The Byzantine Times Issue 10, March 2017 | Page 2

Ana Notaras was the daughter of Loukas Notaras, the last Megas Doux of the Byzantine Empire. The position of Megas Doux was initially created by Alexios I Komnenos, emperor from 1081 -1118. Loukas is famous for his comment: “I would rather see the Turkish turban in the city than the Latin Mitre” which led to him being vilified by both sides of the Rome-Constantinople divide as well as by the Greek Byzantine historian –and eyewitness to the Fall of Constantinople in 1453- George Sphrantzes, whose antipathy was later picked up by Gibbon.

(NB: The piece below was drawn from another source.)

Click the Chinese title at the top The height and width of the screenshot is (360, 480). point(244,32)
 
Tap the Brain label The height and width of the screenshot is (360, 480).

Regardless of this comment, he was apparently a supporter of securing Catholic aid by whatever means possible. During the siege of Constantinople, Loukas led the troops along the NW sea wall, and –despite later accusations of desertion- able to hold the wall against the Turkish fleet. Although initially spared by Mehmed II, Loukas was shortly after executed, the reasons for which vary in the source accounts. But certainly, one son (Jacob) and three of his daughters survived and managed to get safely to Italy -one of the daughters being Anna. In fact Anna had left Constantinople between 1440 and 1449 travelling to Rome with her sisters Theodora and Euphrosyne so she avoided the fall of the city and the subsequent massacre of her family.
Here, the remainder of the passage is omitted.